▶ [WHAT TO WORK ON]:
1. According to the time-in text, what are the three basic components of time-in?
2. Translate this sentence from the time-in text into Spanish: "Reflecting is restating comments that your child made."

But Don't Forget Time-In
What is Time-In?
There are strong opinions on both sides of the time-out debate. But whether you are a supporter or opponent of using time-out, everyone should be a big fan of using time-in.
It is easy to notice when your children aren’t listening, when they are fighting, or when they haven’t cleaned up after themselves. Constantly wagging your finger and pointing out the less-than-desirable behaviors sets a negative tone all around and doesn’t motive children to try to do better.
Alternatively, time-in is a positive method of catching your child being good. You as the parent are highlighting and acknowledging the behaviors that you want to see more of. This includes behaviors that may be particularly difficult for your child (such as sharing) or behaviors that you would naturally expect your child to do (such as washing his/her hands after using the bathroom). Acknowledging the good is a way to let your children know that you are aware of what they are doing, even if it consists of meeting basic expectations.
We All Love Attention
Time-in is important because we as humans love social attention. We work hard to gain the attention of others on a daily basis. Even as adults, we continue to try and gain attention and praise from others. Think of when you go out to a special dinner with your partner. Maybe you get dressed up a little nicer. Are you doing this because it makes you feel good about yourself? Of course. But there is probably also some piece inside that hopes your partner will notice as well. Or think about how you feel if your partner says, “Honey, thank you so much for cleaning up the kitchen tonight. I really appreciate it.” Wouldn't that make it all worth it?! We all like to be acknowledged for what we do, even for the expected, mundane tasks.
Children work the same way. They love your attention. They even get into trouble so that you will pay attention to them (be on the lookout for a future blog post about how much children love negative attention). So why not be proactive with your attention by letting them know that you are noticing the good? Yes, it is much easier to quickly wash the dishes while your children are off somewhere playing quietly. But when you acknowledge how nicely they are playing, it shows them that you are still aware of what they are doing. The hope is that your children will repeat those awesome behaviors again in the future as a result of the positive feedback you provided.
How to Do Time-In
What does this look/sound like? There are three basic components: praising, describing, and reflecting (thank you Parent-Child Interaction Therapy and Sheila Eyberg). Each is a way for you to acknowledge your children's behavior to let them know you are noticing.
When you praise your child, tell him/her something specific that was done well. Move past the standard “good job” in favor of, “good job putting those blocks away by yourself or “nice job starting your homework without me even asking.” You can throw in a quick kiss on the top of the head or a small shoulder squeeze for extra emphasis.
When you describe your child's behavior, try to channel your inner sports caster. Describe exactly what your children are doing. For example, “You’re getting out your homework sheets.” Or, “You were really patient coloring that picture!” Or, “Wow, you put your dishes in the sink all by yourself.”
Reflecting is restating comments that your child made. If your child says, “I got my book report back and I got an A. I worked so hard on that assignment,” you could say, “You did work hard on that assignment.”
Although these three suggestions sound easy, I challenge you to provide 10 statements praising your child, 10 statements describing what your child is doing, and 10 statements of reflecting your child’s comments in a single day (when I work with parents, they need to provide 10 of each within a 5-minute period). The reason I suggest that you count is to help train yourself to recognize the many positive behaviors that your children do on any given day. Really! Keep a sheet of paper with you to tally up how many praises, descriptions, and reflections that you provide to your child. So often, we are acutely aware of what our children are doing wrong and leave all the positive behaviors unnoticed. By focusing on time-in, you can train yourself to “accentuate the positive, eliminate the negative, latch on to the affirmative*,” which is a way more upbeat and fun way to interact with your children.

▶ [DATA UNDER STUDY]:
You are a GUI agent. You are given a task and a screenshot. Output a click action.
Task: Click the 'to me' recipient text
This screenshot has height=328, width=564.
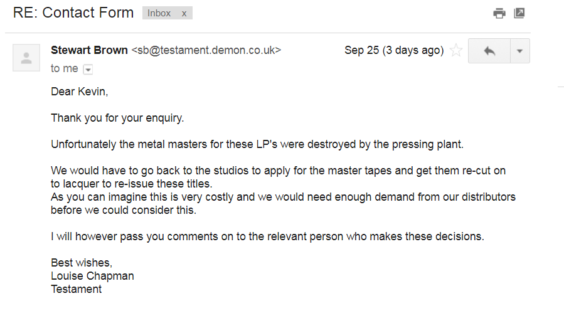(65, 68)
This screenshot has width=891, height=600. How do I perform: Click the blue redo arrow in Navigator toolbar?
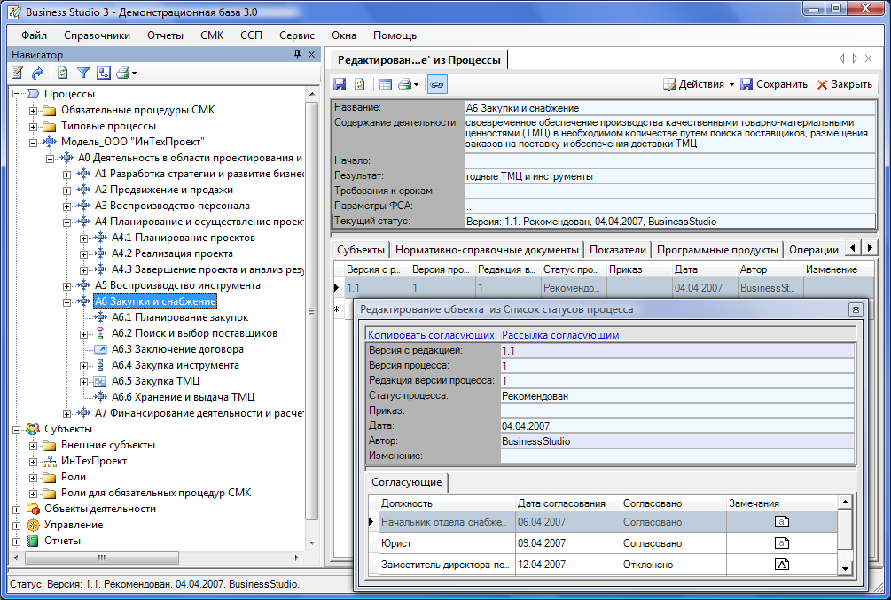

▶ [ANSWERS TO THE EXERCISES]:
1. Praising, describing, and reflecting.

2. Reflejar es repetir los comentarios que hizo tu hijo.